Transformers: Dot Products as Attention

Attention Is a Geometric Similarity Measure

Attention = Geometric Alignment Between Query and Keys

The transformer architecture: the foundation of modern language models: is built on a geometric operation: the dot product.

For each token in a sequence, the transformer computes three vectors: Query (Q): Key (K): & Value (V): each obtained by multiplying the input embedding by learned weight matrices.

The attention score between two tokens is: score = Q · K^T / √d

This is a scaled dot product: a geometric similarity measure. When Q and K point in the same direction (small angle between them), the dot product is large: this key is highly relevant to this query. When they are perpendicular, the dot product is zero: irrelevant.

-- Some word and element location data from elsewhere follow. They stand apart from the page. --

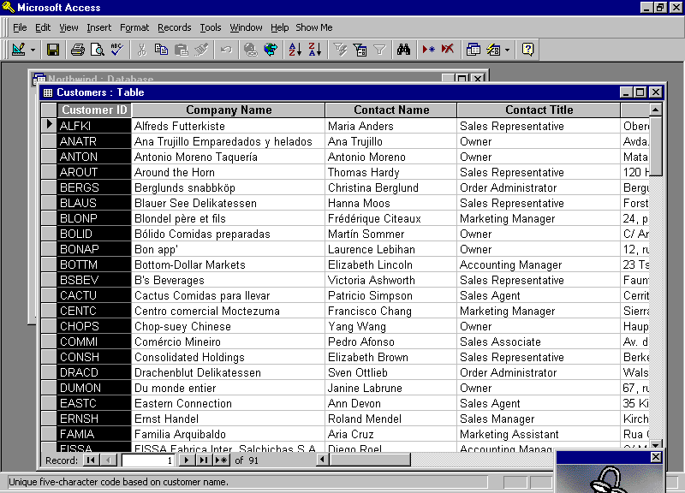
Task: Select the row selector for ANATR record
Action: 49,141
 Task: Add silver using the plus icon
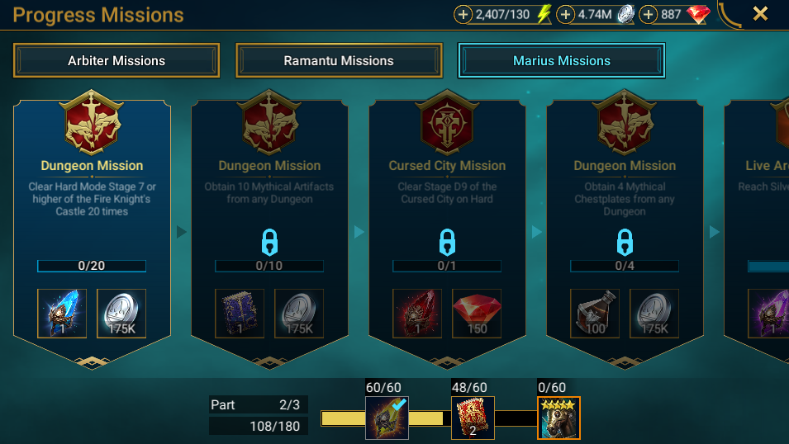[565, 15]
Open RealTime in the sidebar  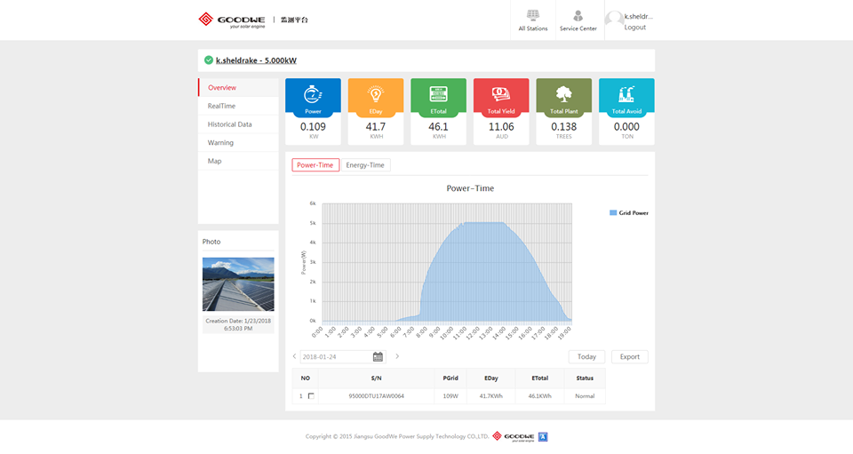pyautogui.click(x=222, y=106)
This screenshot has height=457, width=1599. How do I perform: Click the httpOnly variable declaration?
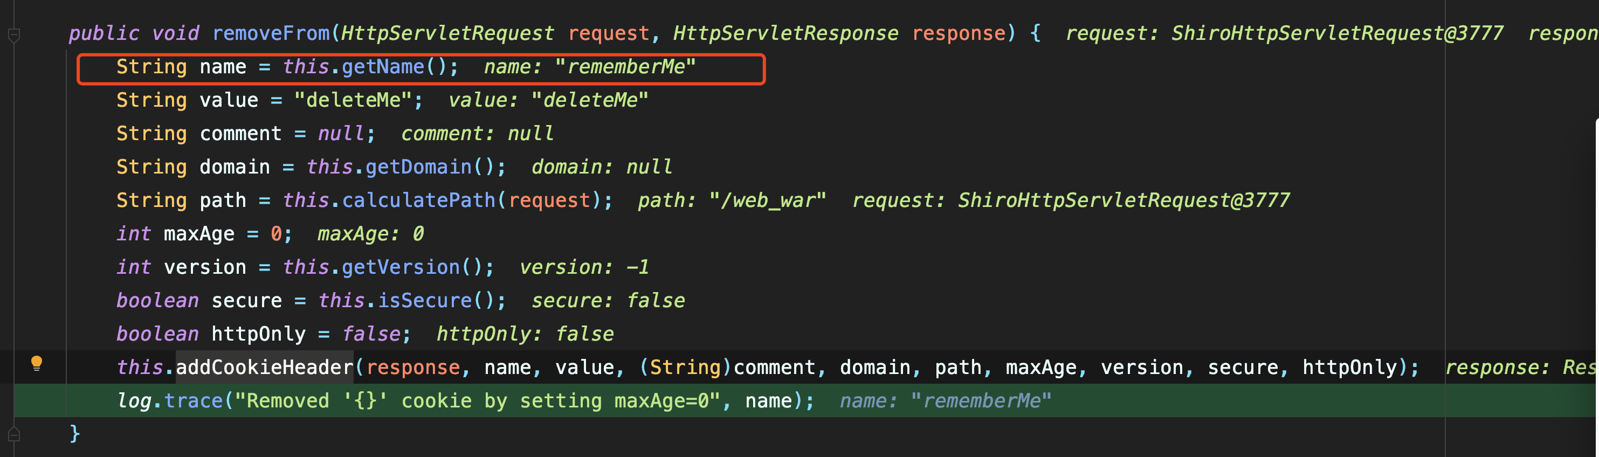258,335
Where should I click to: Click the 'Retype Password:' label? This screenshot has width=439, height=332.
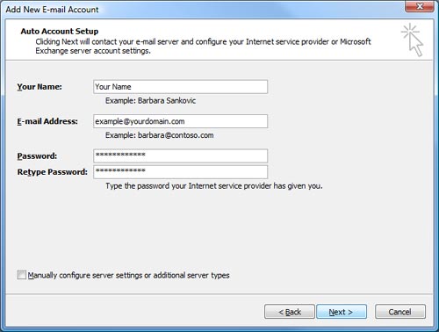click(53, 172)
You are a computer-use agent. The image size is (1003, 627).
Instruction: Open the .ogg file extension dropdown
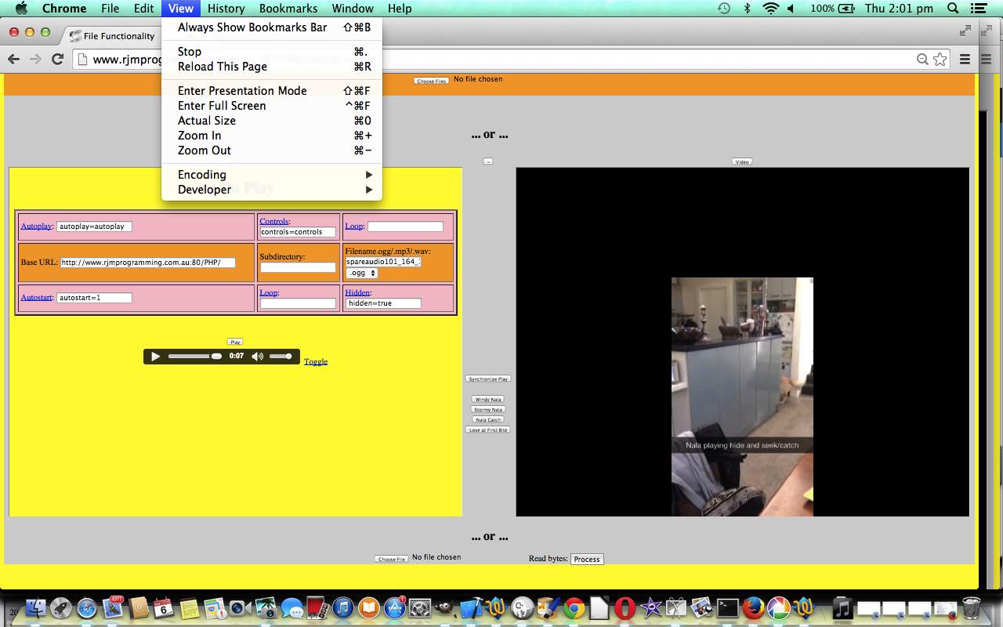[x=361, y=273]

The scores are passed through softmax to create a probability distribution: attention weights that sum to 1. The output is the weighted sum of Value vectors, where the weights are determined by geometric alignment.

In a sentence like 'The cat sat on the mat because it was tired,' attention computes: for the word 'it,' which other words have the most geometric alignment? If the Q vector for 'it' aligns most closely with the K vector for 'cat,' the model attends to 'cat': resolving the pronoun reference through geometry.

Multi-Head Attention: Multiple Geometric Perspectives

Why Multiple Heads?

Self-attention with a single set of Q, K, V matrices computes one type of geometric alignment. But language has many types of relationships: syntactic, semantic, positional, referential.

Multi-head attention uses multiple sets of Q, K, V projection matrices, each projecting into a different subspace of the embedding. Each head measures alignment in its own geometric subspace.

What researchers observe when they inspect attention heads:

- Head 1 might attend to the previous word (positional proximity)

- Head 2 might attend to the verb from the subject (syntactic dependency)

- Head 3 might attend to semantically related words earlier in the context

- Head 4 might attend to the most recent noun (coreference)

Each head is a different geometric lens on the same data. The projections rotate & scale the embedding space differently, making different relationships visible through alignment.

This explains why transformers outperform models with a single attention mechanism. A single dot product in the full embedding space captures one notion of similarity. Multiple dot products in different subspaces capture multiple, complementary notions simultaneously.

Multi-Head Attention

Multi-head attention is one of the key architectural innovations of the transformer.

In a transformer, why does using multiple attention heads help compared to a single head? Answer in terms of geometric subspaces.

Machine Learning Applies Geometry

The Unifying Thread

Look at what we have covered. Every major concept in machine learning has a geometric core:

Data = points in high-dimensional space

Features = dimensions of that space

Similarity = distance or angle between points

Classification = finding geometric boundaries between classes

Training = navigating a loss surface by following gradients

Embeddings = learned coordinate systems where geometry encodes meaning

Evaluation = areas under curves in metric spaces

Attention = dot products measuring angular alignment

This is not a coincidence. Machine learning inherited its mathematical framework from linear algebra and differential geometry: fields that are fundamentally about space, shape, and transformation.

Understanding the geometry gives you something that memorizing algorithms cannot: intuition. When your model fails, the geometric view suggests where to look. Are the classes not separable? Look at the boundary. Is training stuck? Examine the loss landscape. Are embeddings poor? Check if similar items are geometrically close. Is attention diffuse? Inspect the subspace projections.

The geometry is the same whether you are working with 3 dimensions or 3 billion. The math scales. The intuition transfers. This is what makes geometry the universal language of machine learning.

Geometric Debugging

We have covered vectors, distances, boundaries, training, embeddings, evaluation, and attention: all through the lens of geometry.

Choose one concept from this lesson & explain how understanding its geometric nature changes HOW you would debug or improve a model that uses it. Be specific.